Ольга вдруг коротко и как-то зло рассмеялась.

– Я же просил тебя не смеяться! И ты обещала! А, Ольга?

– Прости! – Она притиснула пальцы к вискам, помяла выемки. – Какой странный сегодня день. Иной бабе одного такого дня на всю оставшуюся жизнь достаточно. Прожить такой день – и куда угодно! Хоть в огонь, хоть в воду. Понимаешь, Суханов, я сегодня уже получила точно такое же предложение. Ровно час назад.

У него возникло ощущение холода, глубокой внутренней пустоты, тоски и безнадежности – будто он встал на край каменной бездони, мыски ботинок развел в стороны над страшенной крутизной и начал медленно покачиваться на ступнях: вперед-назад, вперед-назад. Если подтолкнет кто-нибудь под лопатки, то он сделает последнее движение. Такое ощущение еще возникает, когда стоишь возле угрюмого поморского креста, мрачного, вымороженного, такие кресты разбросаны по побережью всего Кольского полуострова с четырнадцатого-пятнадцатого веков и с той поры служат людям верную службу: кресты сориентированы точно на север, на Полярную звезду, по ним люди, которые уходили и уходят в море, проверяли свои компасы. Кроме того, эти кресты поклонные – им молились.

– На мне женится, Суханов, только неумный человек, не замечающий ничего на свете. Рассеянный и неумный… Но ты же, Суханов, умный. Ты понимаешь – у-умный.

Г-господи, какая все это мелочь: умный человек, глупый! Да и какая, в конце концов, разница между умным и глупым человеком?

Разница между умным и глупым в том, что умный вначале обдумает, что хочет сказать, и уж потом решает: надо говорить или не надо, и очень часто не говорит, глупый же вначале скажет, а потом начинает оглядываться, обдумывать сказанное. Хотя, с другой стороны, правильно замечено, что дурак, сознавшийся в своей глупости, – уже не дурак. Умный никогда не заметит промаха собеседника, глупый – заметит всегда и не преминет вылезти с вытянутой рукой, сказать об этом. Вообще-то каждый человек имеет право быть глупым – и вряд ли кто станет останавливать, возражать, отговаривать, – только нельзя этим правом слишком часто пользоваться.

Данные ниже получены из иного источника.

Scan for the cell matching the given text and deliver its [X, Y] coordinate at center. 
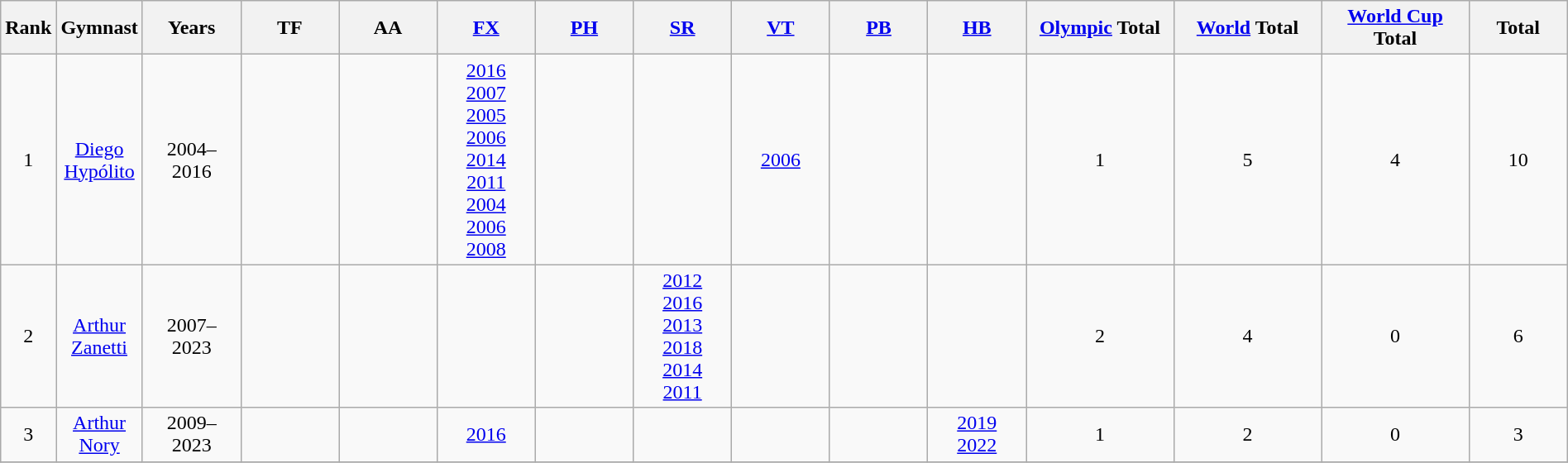
2006 [781, 160]
VT [781, 28]
2007–2023 [192, 336]
Arthur Zanetti [99, 336]
10 [1518, 160]
Gymnast [99, 28]
Diego Hypólito [99, 160]
TF [289, 28]
World Total [1247, 28]
Rank [28, 28]
2004–2016 [192, 160]
Total [1518, 28]
Olympic Total [1100, 28]
2019 2022 [978, 435]
Arthur Nory [99, 435]
5 [1247, 160]
6 [1518, 336]
2016 [486, 435]
2009–2023 [192, 435]
PB [878, 28]
2016 2007 2005 2006 2014 2011 2004 2006 2008 [486, 160]
HB [978, 28]
AA [389, 28]
World Cup Total [1396, 28]
PH [584, 28]
2012 2016 2013 2018 2014 2011 [683, 336]
FX [486, 28]
Years [192, 28]
SR [683, 28]
Provide the (X, Y) coordinate of the cell's center where the given text is located.  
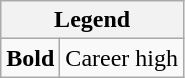
Career high (122, 58)
Legend (92, 20)
Bold (30, 58)
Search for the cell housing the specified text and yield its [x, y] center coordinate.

– Но это еще не все, Суханов, – Ольга тряхнула головой, плотные тяжелые волосы приоткрыли виски, обнажили лоб и вновь легли вольно, накрыли плечи; видно, движение это было отработано Ольгой – так же как и манера держать предметы, глядеть, разговаривать; отработана была и «изобразительная часть»: рисунок губ, изящная, внешне почти невидимая подводка глаз, оттеняющая их блеск и глубокий цвет. Суханов заметил, что глаза у Ольги цвет свой меняют: еще десять минут назад они были глубокими, серыми, таили в себе что-то пасмурное, а сейчас вдруг посветлели, приобрели морскую голубизну, безмятежность, зрачки сделались черными, опасными. Холодная пустота в груди у Суханова расширилась, заколебалась – сейчас поползет пузырь вверх, начнет выстуживать сердце, легкие, ключицы, глотку.